(Goal):
Answer these questions about the ULLI excerpt below:
(a) How much money did ULLI receive in grants, and from which two funders?
(b) Which trail does Polley say goes right through the area?
(c) What does Polley say ULLI will put together to help determine the next steps?

(Excerpted text):
***

Through ULLI, preserving and sharing that history is their goal. As a new non-profit for the city, Polley said they are committed to helping promote and educate the community on local Black history, especially along Indiana Avenue.
This week, Polley announced ULLI was the recipient of $1.6 million in grants thanks to the Mellon Foundation and Lilly Endowment Inc.
That money, Polley said, will also go toward helping share Indiana Avenue’s story.
“People love this area. They love this street. They wanted to be a part of it. We want to make that the way it is again,” Polley said.
Brainstorming is still in the early stages, but Polley said they are looking to work with businesses and the community, past, present and future, to help highlight the history of what came before.
“There are a lot of families that used to live where we now have IUPUI, and some of those families are still around and they get to tell their stories,” she said. “We hope that any new building that comes along here has components that not only tell the story, but involve some of the families, and people and businesses that were here before.”
“It would be very smart of us to have some sort of visitor center or visitors place,” she added. “There is no visitors center in downtown Indianapolis that talks about what was here, and the Cultural Trail goes right through this area. To tell the story of how Indianapolis came to be is a very important part of what we’d like to do.”
Polley said ULLI will be working to put together a board and advisors to help determine the next steps and put their best foot forward for the projects ahead.
“It’s a great founding that the Mellon Foundation and the Lilly Endowment Inc. have given us, so we get a chance to take a breath and think,” she said.

***

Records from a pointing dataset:
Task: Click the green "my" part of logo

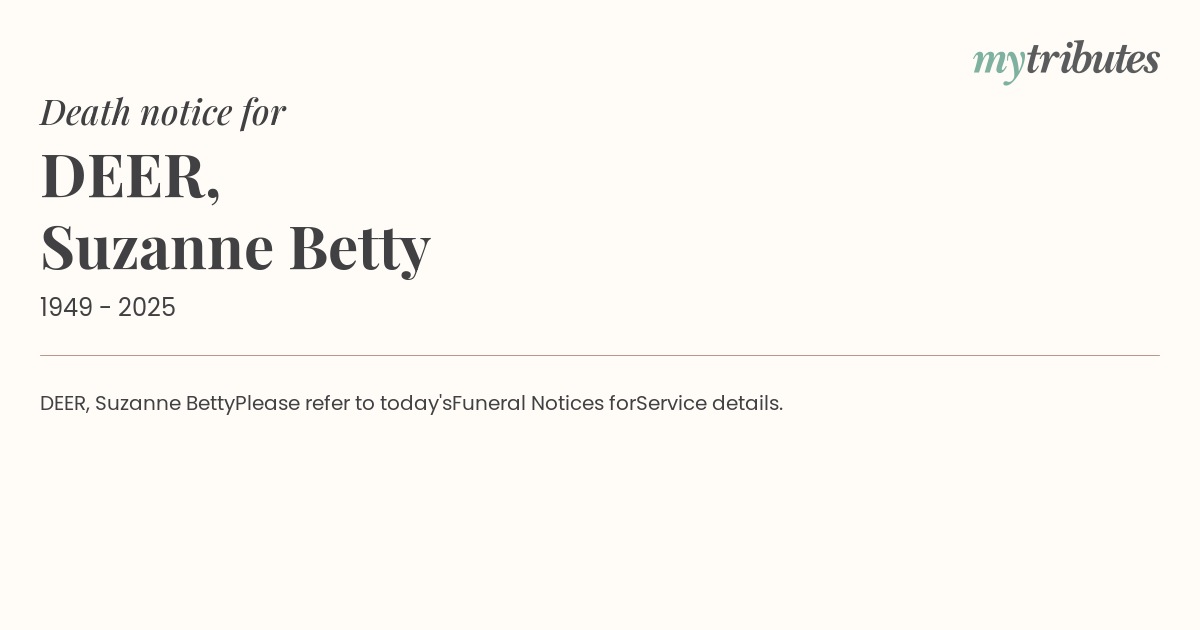Action: point(999,64)
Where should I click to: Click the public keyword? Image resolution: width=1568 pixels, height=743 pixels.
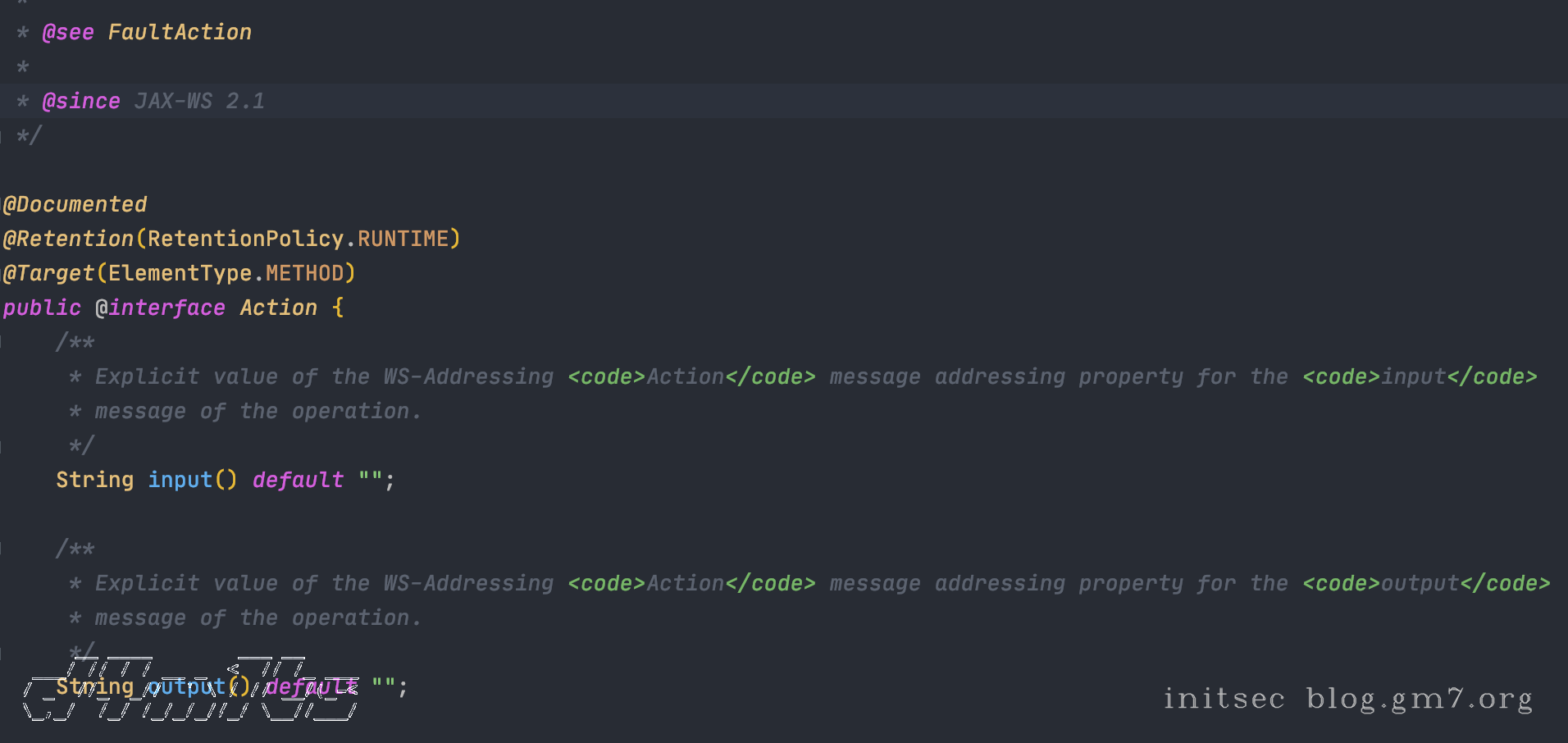(x=42, y=308)
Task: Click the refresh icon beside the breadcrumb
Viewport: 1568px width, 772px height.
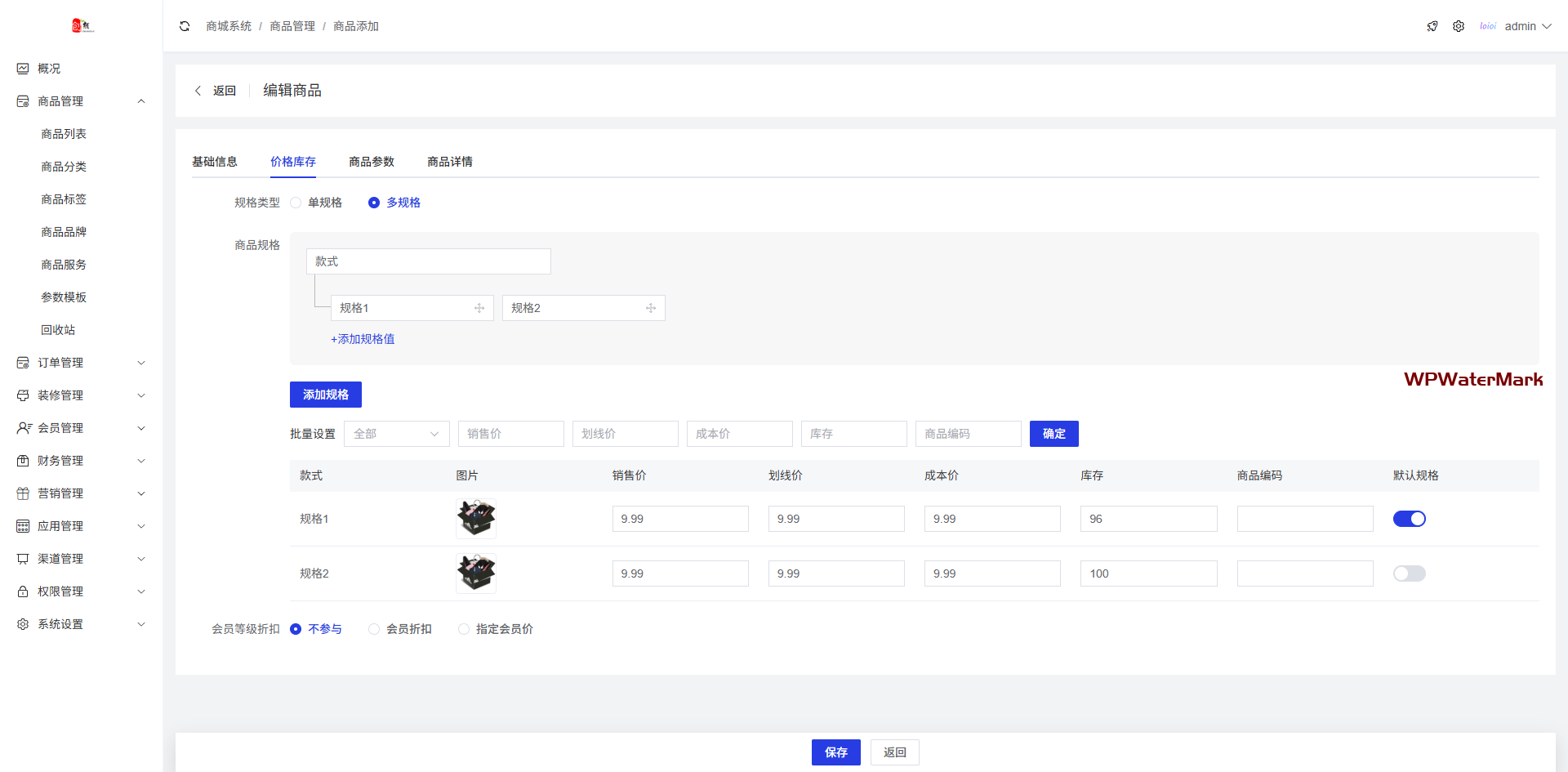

***

(Reply):
(a) $1.6 million, from the Mellon Foundation and Lilly Endowment Inc.
(b) The Cultural Trail.
(c) A board and advisors.